PASSAGE TO READ:
## johnnyalln 2 years ago Solve by factoring: 2sinxcosx=sinx in [0,2π)

1. ganeshie8

begin by subtractcting sinx both sides, and then factor sinx

2. ganeshie8

$$2\sin x \cos x=\sin x$$ subtract sinx both sides $$2 \sin x \cos x - \sin x = 0$$ factor out sinx $$\sin x (2 \cos x - 1) = 0$$

3. ganeshie8

We now have two factors whose product is zero, so the original equation will be satisfied when either factor is zero.

4. ganeshie8

first set first factor = 0 => $$\sin x = 0$$ the sin function 0, when $$x = 0$$ or $$x = \pi$$ or $$x = 2\pi$$

5. ganeshie8

similarly set the second factor = 0, and try getting other remaining solutions.

WRITTEN TASKS:
1: In the factoring thread, what factored form of the equation does ganeshie8 arrive at?
2: Continue the factoring thread from its last post onward.
The data placed after this point come from a different source than the factoring thread.

Stored data entries:
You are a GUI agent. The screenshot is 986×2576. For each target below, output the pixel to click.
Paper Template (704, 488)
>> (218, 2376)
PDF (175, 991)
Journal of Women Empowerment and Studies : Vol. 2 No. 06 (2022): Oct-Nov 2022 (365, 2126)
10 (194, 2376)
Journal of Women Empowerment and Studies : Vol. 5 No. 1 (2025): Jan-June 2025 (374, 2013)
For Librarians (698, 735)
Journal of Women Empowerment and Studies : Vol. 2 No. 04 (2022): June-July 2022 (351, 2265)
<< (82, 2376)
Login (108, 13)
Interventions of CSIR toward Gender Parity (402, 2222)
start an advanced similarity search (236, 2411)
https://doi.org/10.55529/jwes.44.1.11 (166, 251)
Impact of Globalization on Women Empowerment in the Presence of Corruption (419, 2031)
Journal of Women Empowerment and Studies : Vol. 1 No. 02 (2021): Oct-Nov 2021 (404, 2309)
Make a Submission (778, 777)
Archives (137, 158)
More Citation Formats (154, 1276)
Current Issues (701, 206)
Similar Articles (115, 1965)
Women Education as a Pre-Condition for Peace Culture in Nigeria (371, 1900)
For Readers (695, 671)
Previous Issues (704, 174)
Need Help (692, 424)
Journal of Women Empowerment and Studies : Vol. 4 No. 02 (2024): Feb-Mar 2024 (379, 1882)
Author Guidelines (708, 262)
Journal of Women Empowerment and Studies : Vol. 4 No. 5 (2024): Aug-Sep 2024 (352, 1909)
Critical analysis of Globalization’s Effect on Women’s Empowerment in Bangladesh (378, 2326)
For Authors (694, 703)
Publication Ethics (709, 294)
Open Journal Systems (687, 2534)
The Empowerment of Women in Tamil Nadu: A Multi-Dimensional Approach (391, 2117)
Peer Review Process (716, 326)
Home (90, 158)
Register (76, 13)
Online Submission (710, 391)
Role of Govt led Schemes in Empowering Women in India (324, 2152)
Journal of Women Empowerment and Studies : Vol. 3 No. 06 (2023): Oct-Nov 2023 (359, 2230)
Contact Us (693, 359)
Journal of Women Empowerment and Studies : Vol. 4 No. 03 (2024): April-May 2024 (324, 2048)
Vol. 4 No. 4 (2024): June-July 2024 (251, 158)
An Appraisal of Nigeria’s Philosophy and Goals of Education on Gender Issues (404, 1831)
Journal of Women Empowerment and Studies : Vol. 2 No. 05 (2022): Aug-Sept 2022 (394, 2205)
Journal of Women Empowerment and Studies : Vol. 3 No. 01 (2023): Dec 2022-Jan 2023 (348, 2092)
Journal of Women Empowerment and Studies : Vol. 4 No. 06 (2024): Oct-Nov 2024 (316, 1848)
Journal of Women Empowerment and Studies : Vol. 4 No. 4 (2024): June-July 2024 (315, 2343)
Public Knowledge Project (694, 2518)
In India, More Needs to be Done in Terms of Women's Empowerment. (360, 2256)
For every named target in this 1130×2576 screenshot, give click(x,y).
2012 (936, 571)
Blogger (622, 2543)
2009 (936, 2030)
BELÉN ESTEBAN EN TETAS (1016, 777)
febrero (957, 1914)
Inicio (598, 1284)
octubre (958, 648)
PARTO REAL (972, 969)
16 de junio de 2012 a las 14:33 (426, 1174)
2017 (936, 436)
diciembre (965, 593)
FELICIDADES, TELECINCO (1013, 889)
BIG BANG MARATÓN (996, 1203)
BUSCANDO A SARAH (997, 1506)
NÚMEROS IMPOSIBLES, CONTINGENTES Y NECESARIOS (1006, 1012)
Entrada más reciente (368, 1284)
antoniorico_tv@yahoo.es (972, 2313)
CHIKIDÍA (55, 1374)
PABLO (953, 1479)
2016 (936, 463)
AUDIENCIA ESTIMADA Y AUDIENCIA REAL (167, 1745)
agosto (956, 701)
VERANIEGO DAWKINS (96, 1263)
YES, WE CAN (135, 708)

ANSWERS FOR THIS EXERCISE:
1: sin x (2cos x − 1) = 0

2:
6. johnnyalln

I think i get this.. so the final answer would be x=0 or x=pi

7. ganeshie8

not exactly thats half of the solutions only.. you need to set the second factor also equal to 0, and see what solutions u get

8. ganeshie8

set second factor = 0 => $$2 \cos x -1 = 0$$ $$\cos x = 1/2$$ since, cos is positive in first and fourth quadrants : solution in first quadrant : $$x = \pi/3$$ solution in fourth quadrant : $$x = 2\pi - \pi/3 = 5\pi/3$$

9. ganeshie8

so, the solutions in interval $$[0, 2\pi]$$ are : $$0, \ \pi, \ \pi/3, \ 5\pi/3, \ 2\pi$$

10. johnnyalln

Got ya! I just got all of those except for 2pi..

11. johnnyalln

But yes makes perfect sense!

12. johnnyalln

Thanks a lot!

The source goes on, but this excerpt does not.